Integration of $\int x^{4} (x^2+x+1)^{1/2}dx $

Question

I have tried integration by parts but couldn't work it out because of multiple $x$ variables in the square root. $$\int x^{4} (x^2+x+1)^{1/2}dx $$

Answer 1

write the integral in the form $$\int x^4\sqrt{\left(x+\frac{1}{2}\right)^2+\frac{3}{4}}dx$$ and substitute $$u=x+\frac{1}{2}$$ and then we get $du=dx$ and the we get $$\int\left(u-\frac{1}{2}\right)^4\sqrt{u^2+\frac{3}{4}}du$$ and substitute now $$u=\frac{\sqrt{3}}{2}\tan(s)$$ with $$du=\frac{\sqrt{3}}{2}\sec^2(s)ds$$

Answer 2

HINT.-The result is not as concise as I would like to have.
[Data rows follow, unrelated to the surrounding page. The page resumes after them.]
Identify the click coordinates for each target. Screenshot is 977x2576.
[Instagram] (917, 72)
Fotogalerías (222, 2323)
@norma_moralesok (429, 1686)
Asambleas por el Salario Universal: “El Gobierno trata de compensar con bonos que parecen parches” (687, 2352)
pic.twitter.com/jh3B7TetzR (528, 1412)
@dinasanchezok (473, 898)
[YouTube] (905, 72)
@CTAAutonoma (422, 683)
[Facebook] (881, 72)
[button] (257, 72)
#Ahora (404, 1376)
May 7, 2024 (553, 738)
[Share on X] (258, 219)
Put $\dfrac{\sqrt3u-1}{2}=x$ so you get $$\int x^{4} (x^2+x+1)^{1/2}dx=\int\left(\dfrac{\sqrt3u-1}{2}\right)^4\sqrt{u^2+1}\space du$$ You must solve $$\int(A_1u^4+A_2u^3+A_3u^2+A_4u+A_5)\sqrt{u^2+1}\space du$$ and it is easy to solve each integral summand.